Uitspraak
uitspraak van de enkelvoudige kamer van 14 oktober 2024 in de zaak tussen
[eiser], uit Blijham, eiser
derde-partijneemt aan de zaak deel:
[derde belanghebbende]uit Blijham (hierna: derde-partij)
Rechtbank Noord-Nederland
Deze einduitspraak van de Rechtbank Noord-Nederland betreft een vervolg op een eerdere tussenuitspraak van 29 april 2024, waarin eiser beroep had ingesteld tegen de afwijzing van een verzoek om handhaving tegen de begroeiing op het perceel van een derde-partij. De rechtbank had in de tussenuitspraak geoordeeld dat de verkeersveiligheid op de N969 niet in het geding was door de bosschages van de derde-partij, en dat het zicht vanaf het perceel van eiser niet relevant was voor de beoordeling van de verkeerssituatie. Gedeputeerde Staten kregen de kans om het onderzoeks- en motiveringsgebrek te herstellen.
In deze einduitspraak heeft de rechtbank vastgesteld dat Gedeputeerde Staten aanvullend onderzoek heeft gedaan en de motivering heeft aangevuld.

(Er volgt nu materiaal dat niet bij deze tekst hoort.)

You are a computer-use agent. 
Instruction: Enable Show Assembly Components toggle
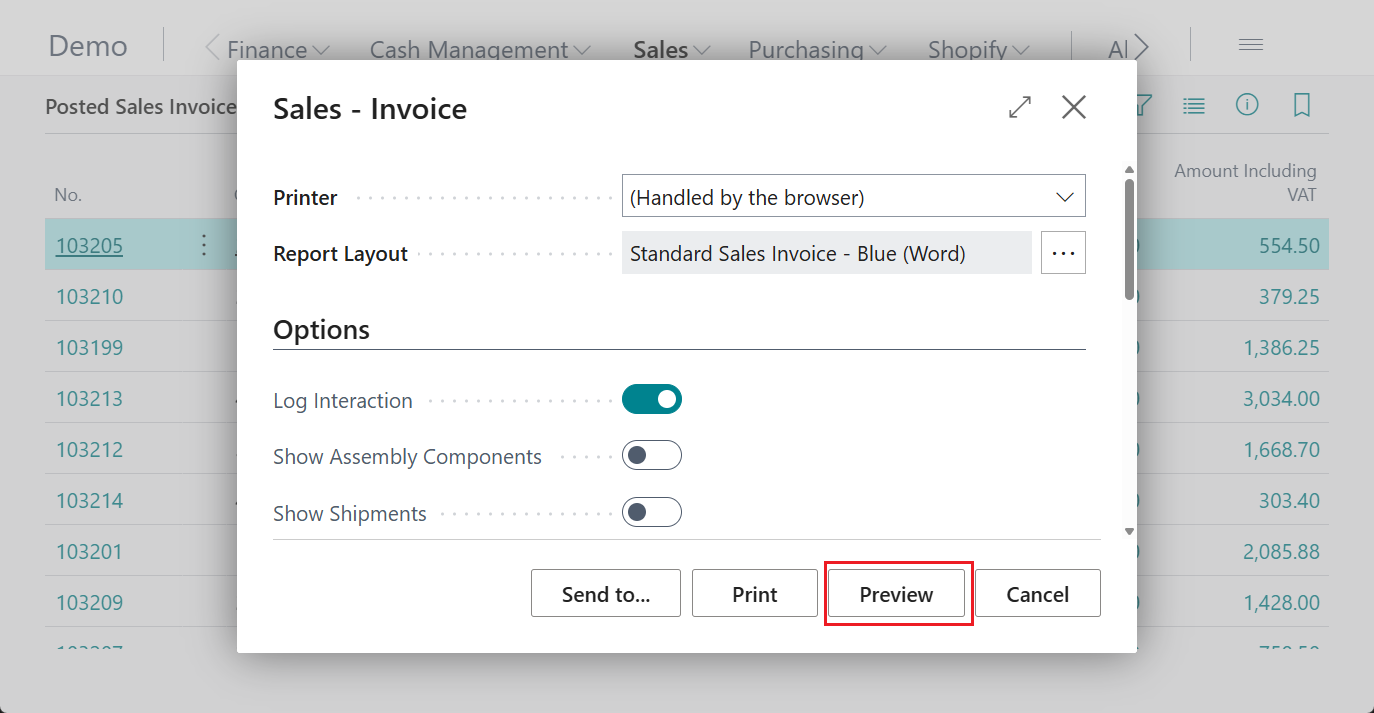point(652,456)
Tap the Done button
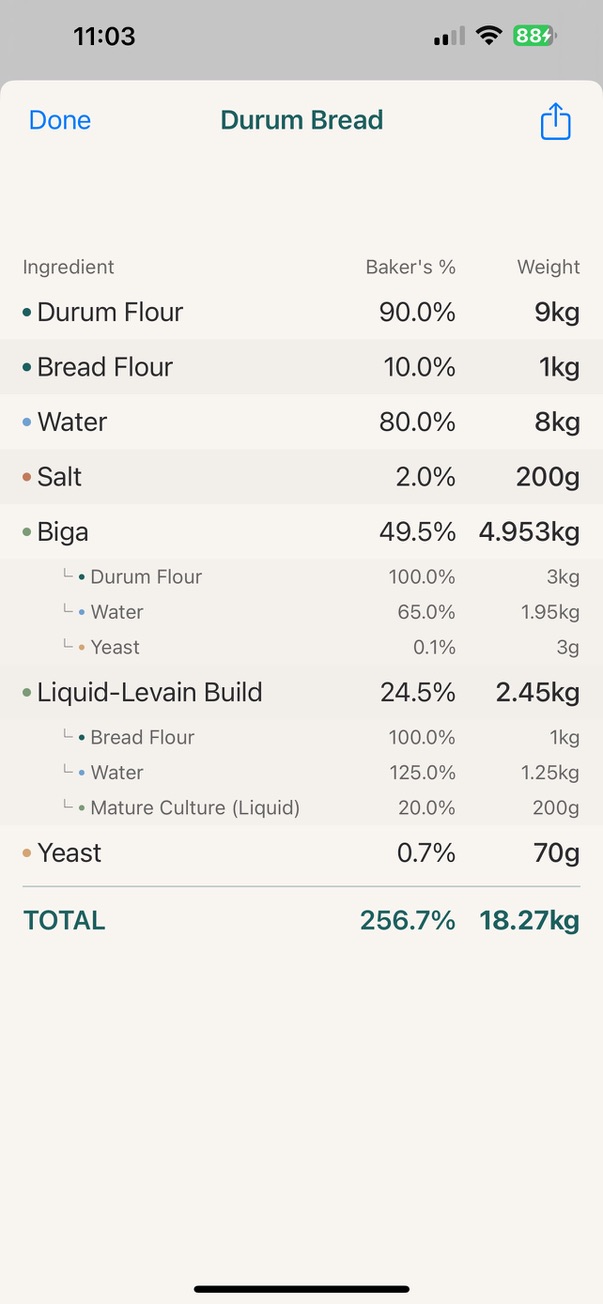Viewport: 603px width, 1304px height. [60, 121]

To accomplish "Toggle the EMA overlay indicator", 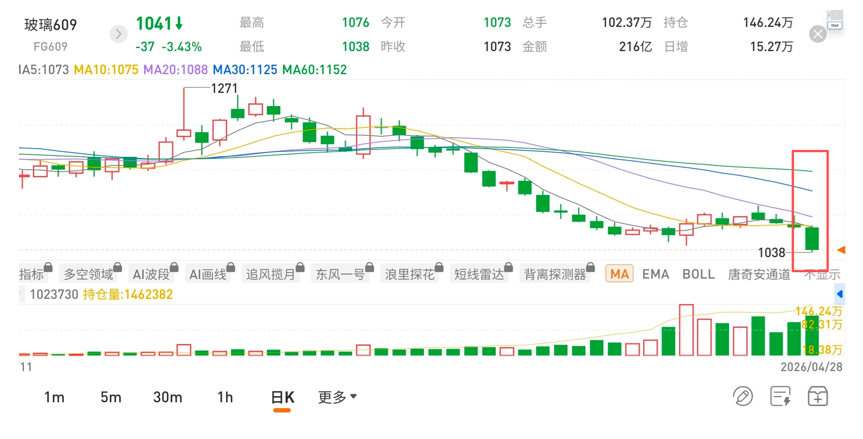I will click(656, 274).
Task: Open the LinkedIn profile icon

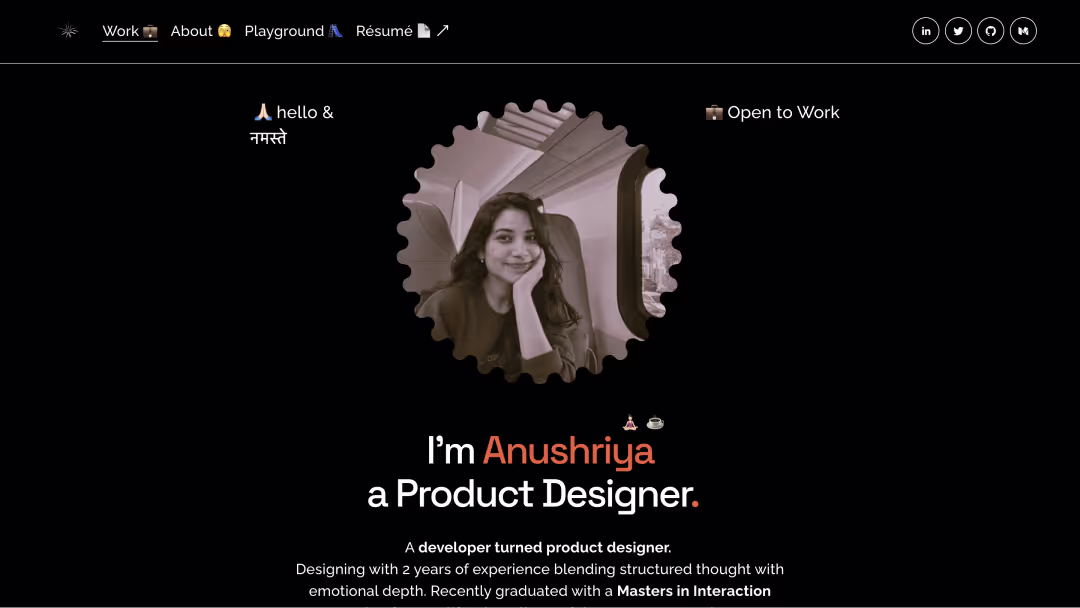Action: 925,31
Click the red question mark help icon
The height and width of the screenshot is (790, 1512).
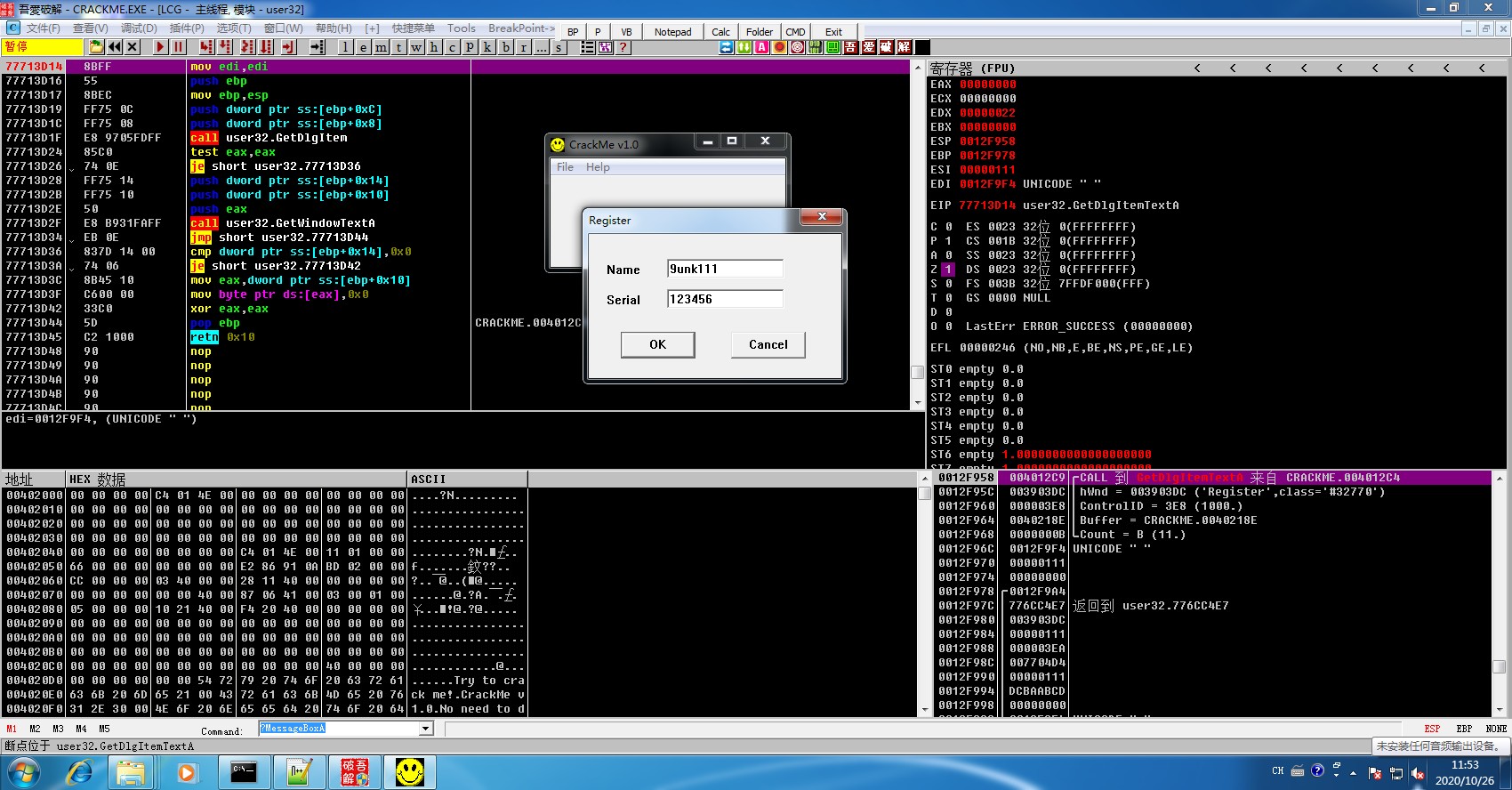[x=623, y=47]
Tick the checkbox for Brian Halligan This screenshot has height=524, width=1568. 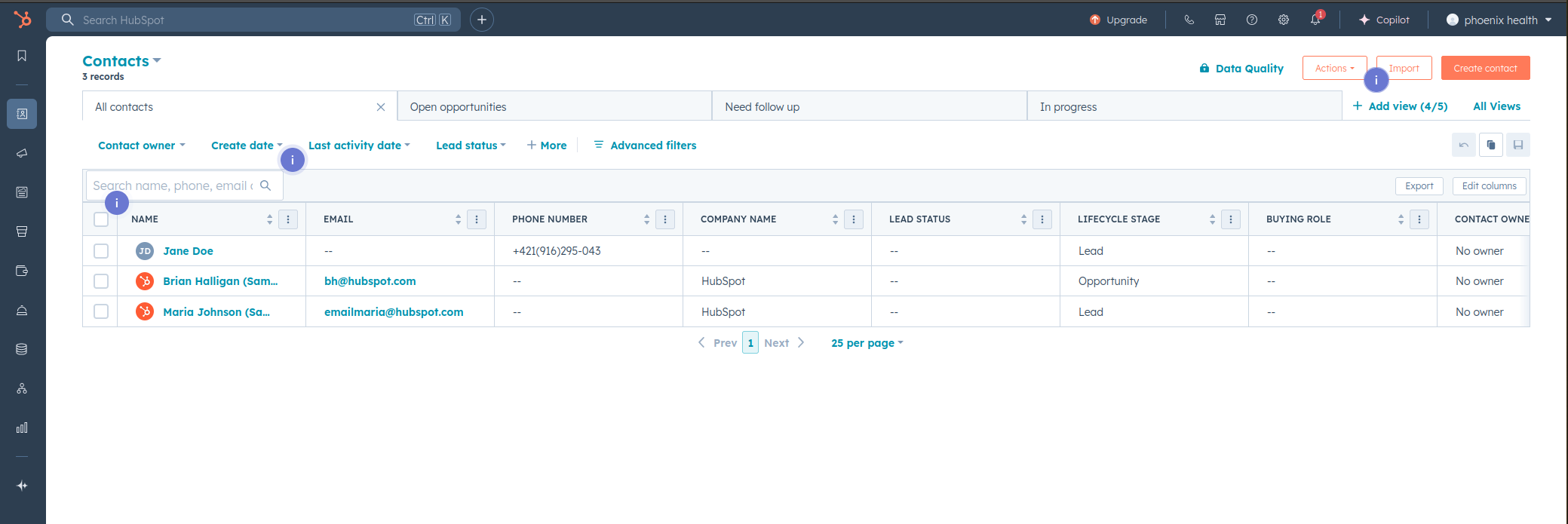point(101,281)
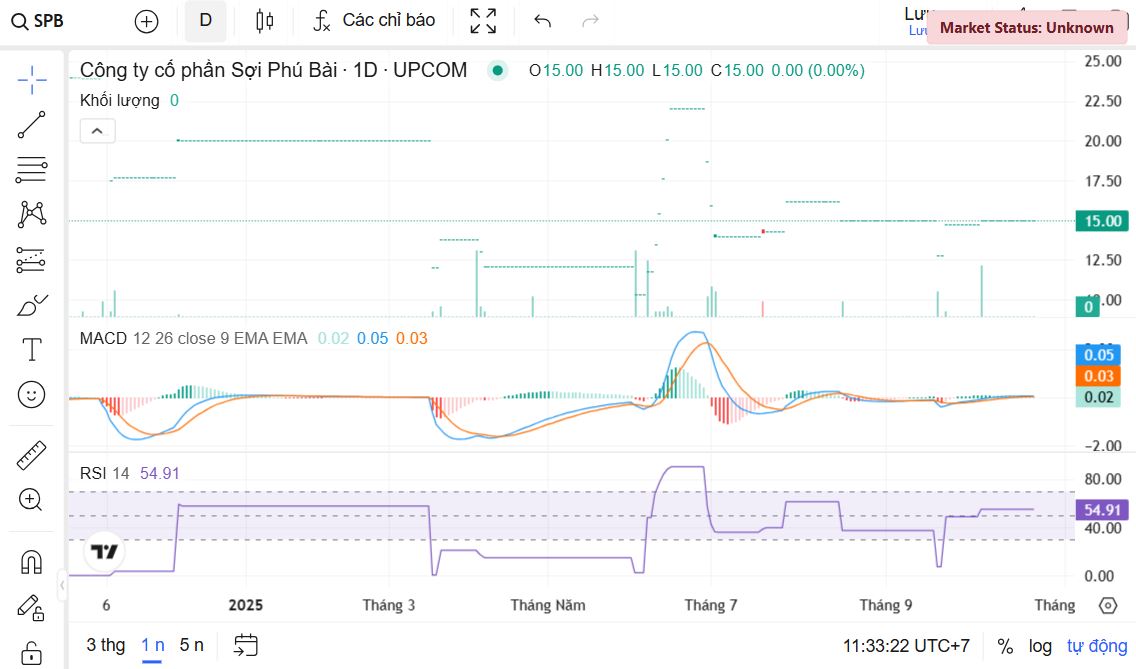Click the SPB symbol search field
1136x669 pixels.
[x=38, y=21]
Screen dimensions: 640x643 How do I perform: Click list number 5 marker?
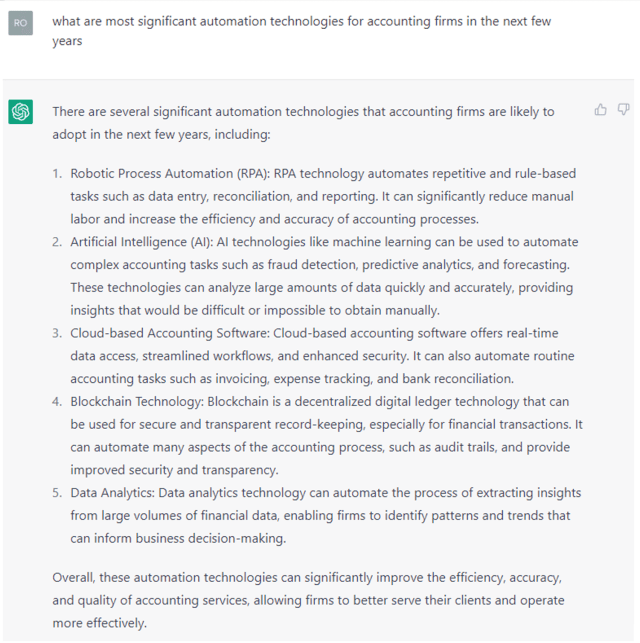click(57, 493)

Eiser heeft geen reactie gegeven op dit nadere onderzoek, terwijl de derde-partij zich kon vinden in de uitkomst. De rechtbank heeft besloten dat een nadere zitting niet nodig was, aangezien geen van de partijen hierom had verzocht.
De rechtbank concludeert dat Gedeputeerde Staten voldoende onderzoek heeft gedaan naar de verkeersveiligheid en dat de bosschages en het kombord geen belemmering vormen voor het zicht op uitrijdend verkeer. Het beroep van eiser is gegrond verklaard, maar de rechtsgevolgen van het bestreden besluit blijven in stand omdat het gebrek is hersteld. Eiser heeft recht op vergoeding van het griffierecht en proceskosten, die door Gedeputeerde Staten moeten worden vergoed. De uitspraak is gedaan door mr. S. Ketelaars-Mast en is openbaar uitgesproken op 14 oktober 2024.